### EXTRACTED INFORMATION
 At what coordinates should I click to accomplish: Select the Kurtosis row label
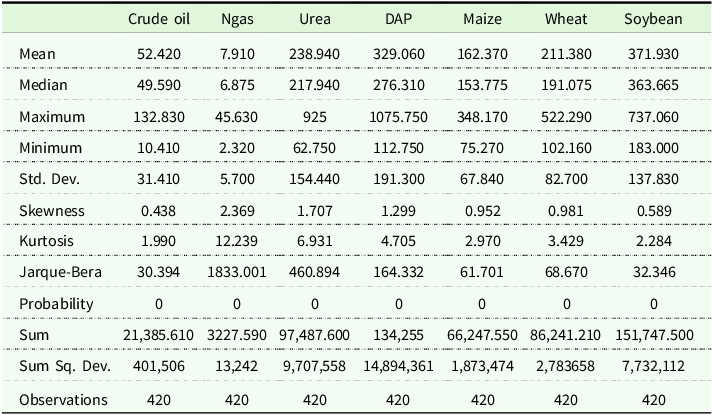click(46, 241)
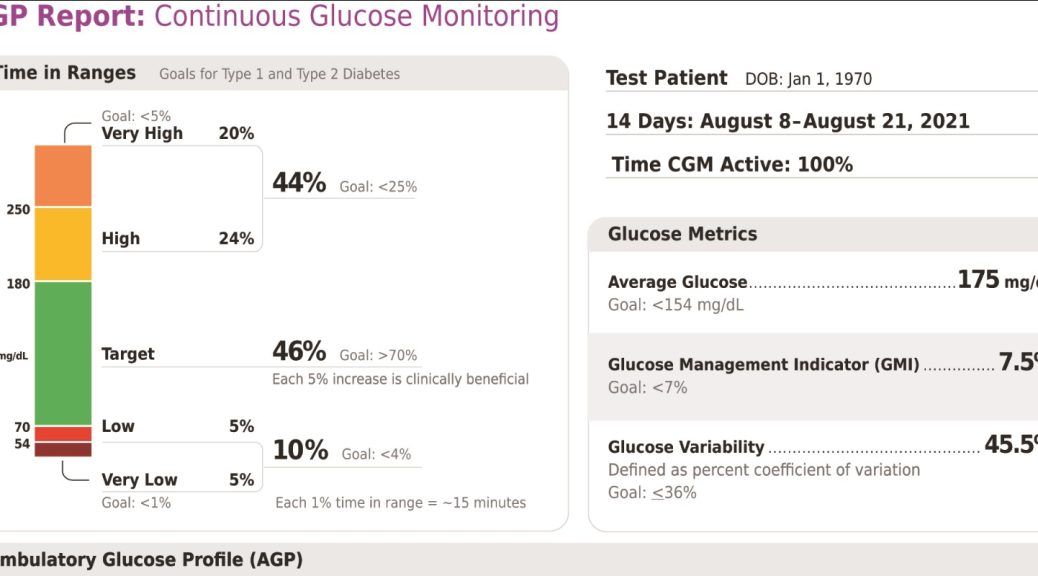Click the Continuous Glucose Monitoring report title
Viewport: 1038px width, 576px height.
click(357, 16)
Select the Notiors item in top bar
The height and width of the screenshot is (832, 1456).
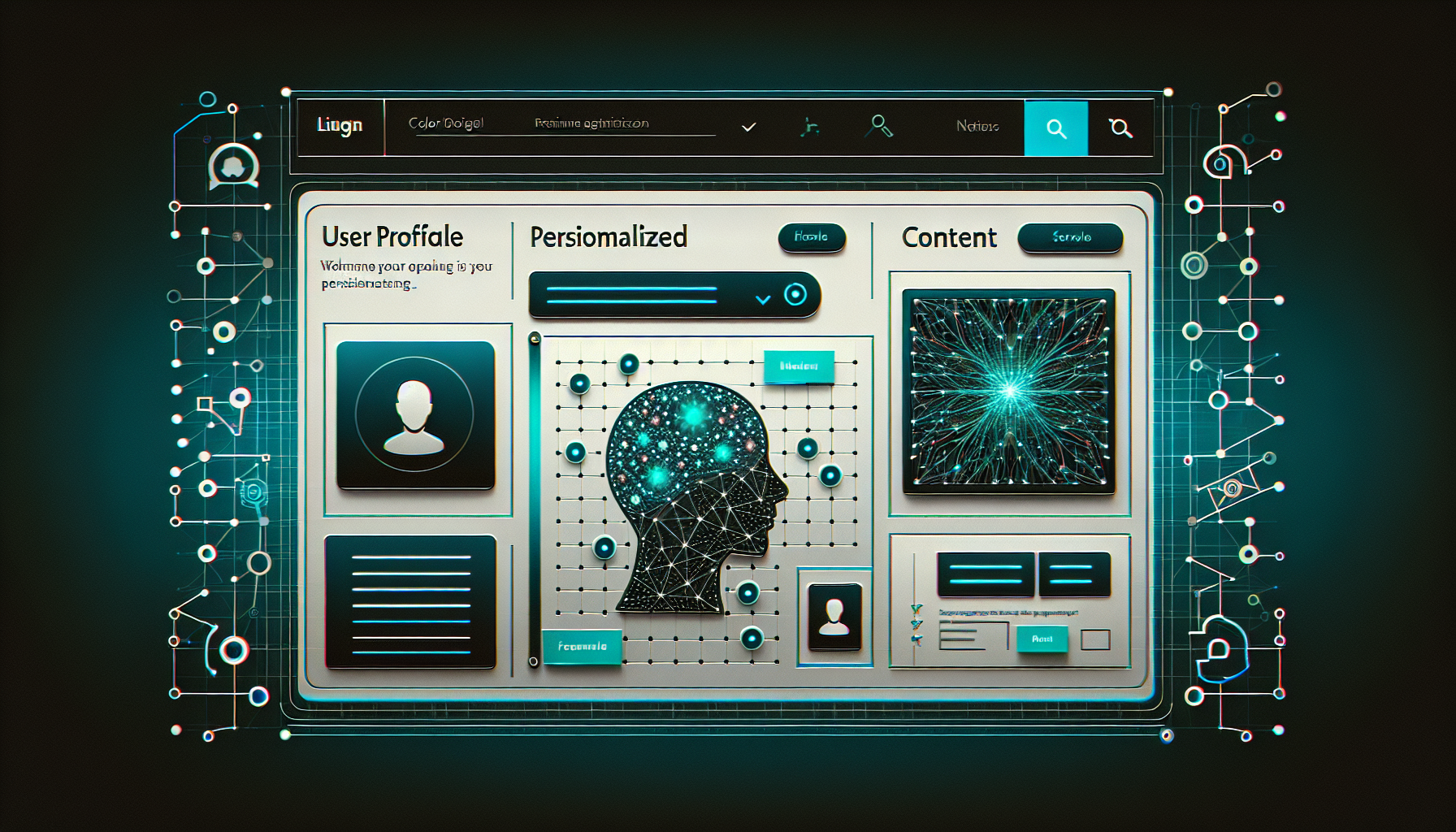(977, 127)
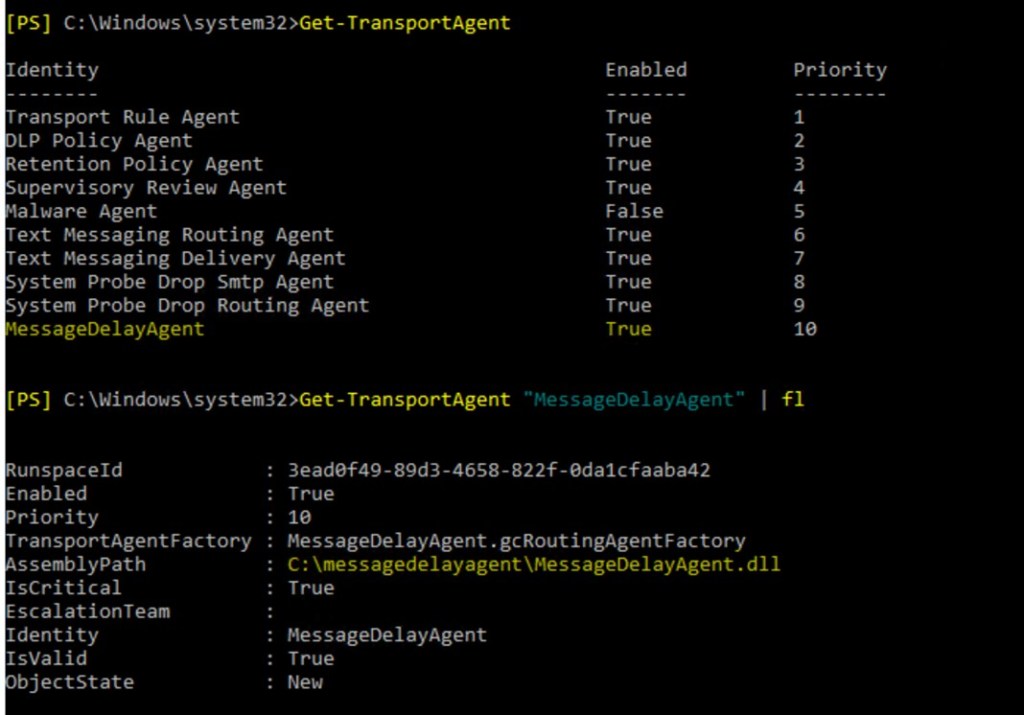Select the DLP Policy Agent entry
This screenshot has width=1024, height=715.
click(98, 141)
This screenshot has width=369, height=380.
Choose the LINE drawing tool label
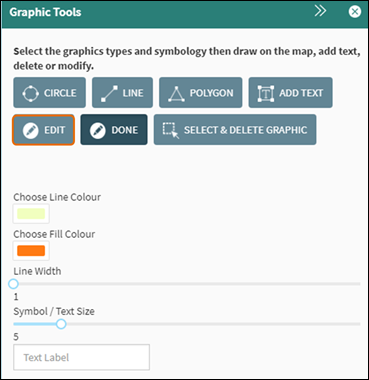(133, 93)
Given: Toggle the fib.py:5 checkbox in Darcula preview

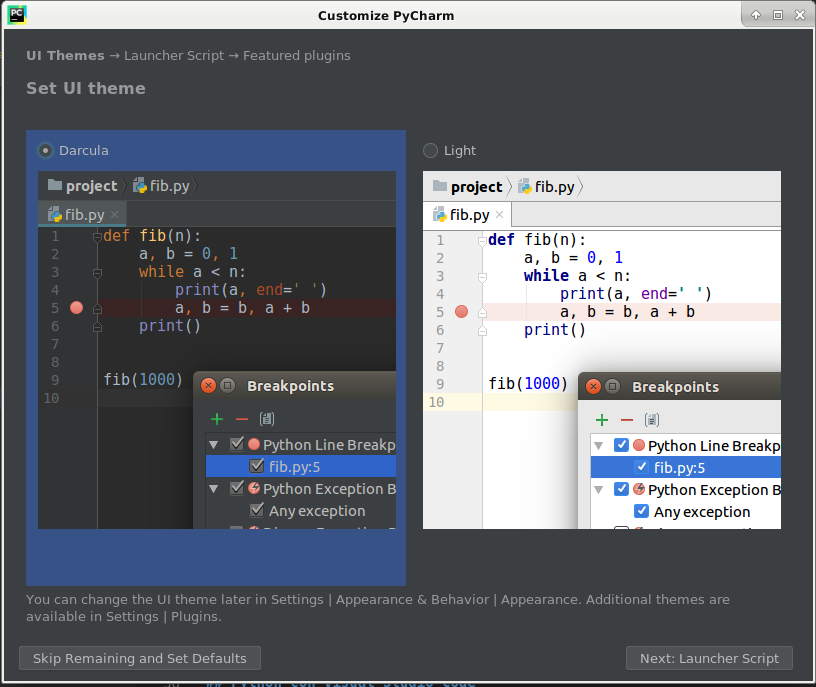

...

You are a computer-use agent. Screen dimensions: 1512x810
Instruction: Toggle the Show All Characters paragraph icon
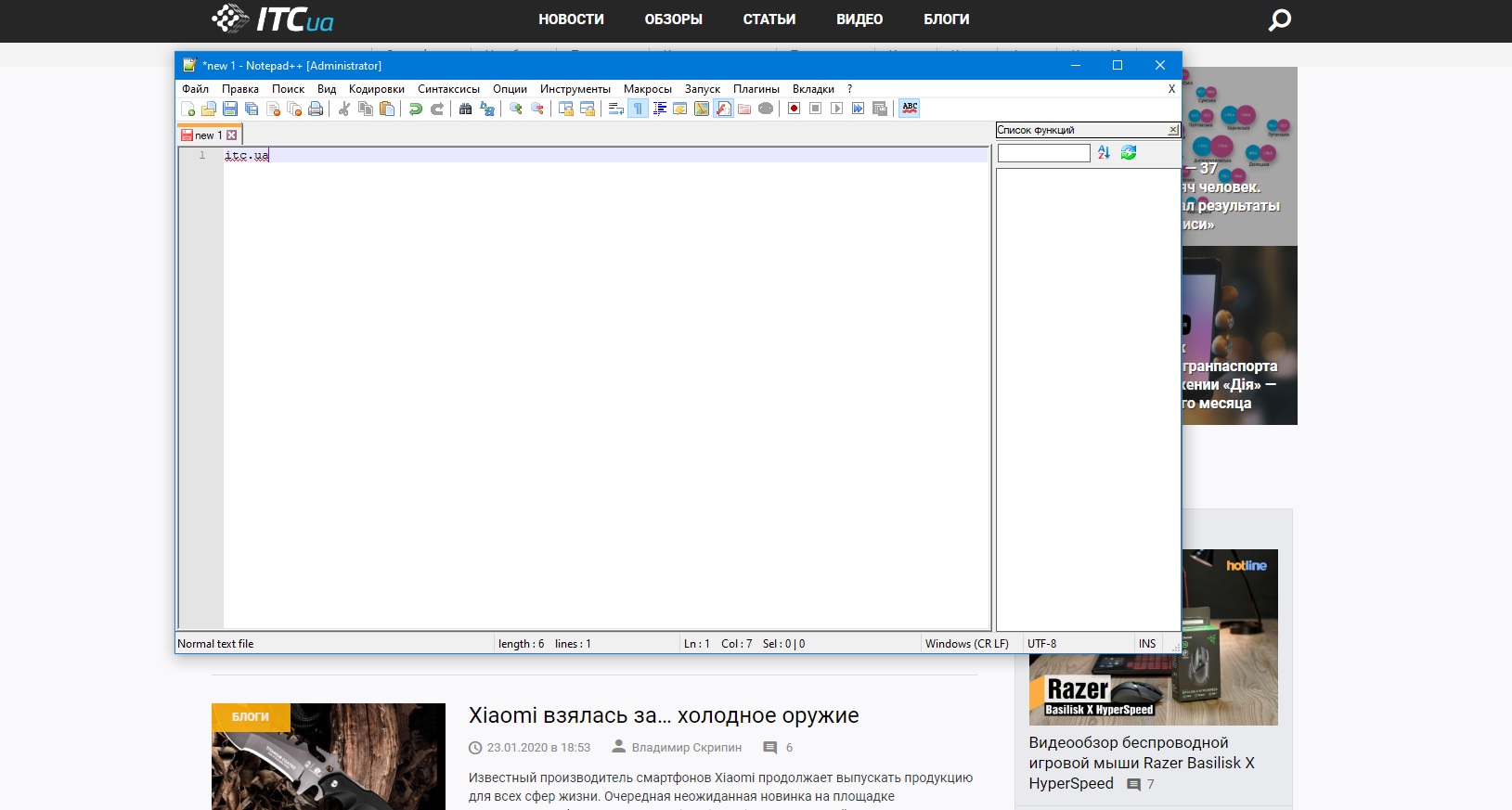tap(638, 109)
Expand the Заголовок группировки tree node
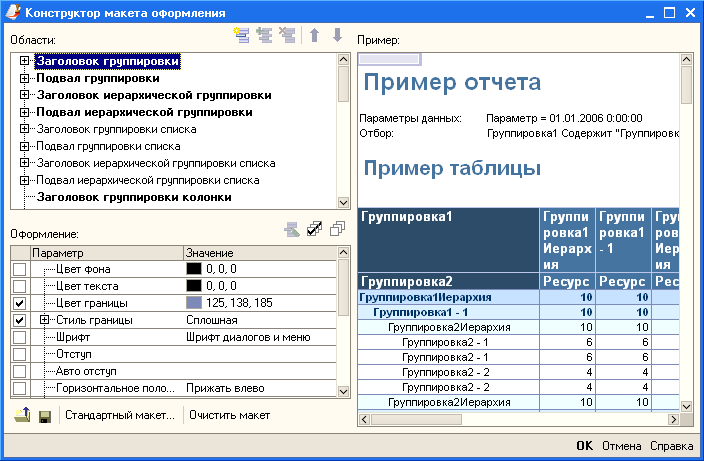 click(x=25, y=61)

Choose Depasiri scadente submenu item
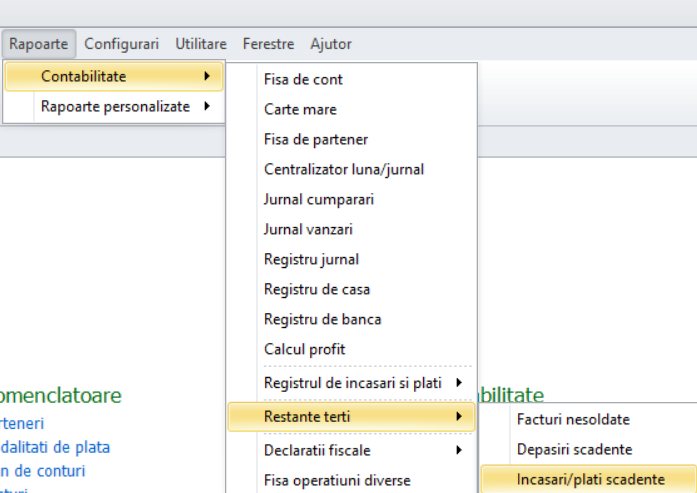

### SET PROBLEM
Rewrite the records between the line holding "At what coordinates" and the line holding "click(357, 16)", inclusive, replacing "Kurtosis" with "Skewness", keeping everything else the same, and leaving out the pictures.

### ANSWER BELOW
 At what coordinates should I click to accomplish: Select the Skewness row label
click(46, 241)
Click the Continuous Glucose Monitoring report title
Viewport: 1038px width, 576px height.
click(357, 16)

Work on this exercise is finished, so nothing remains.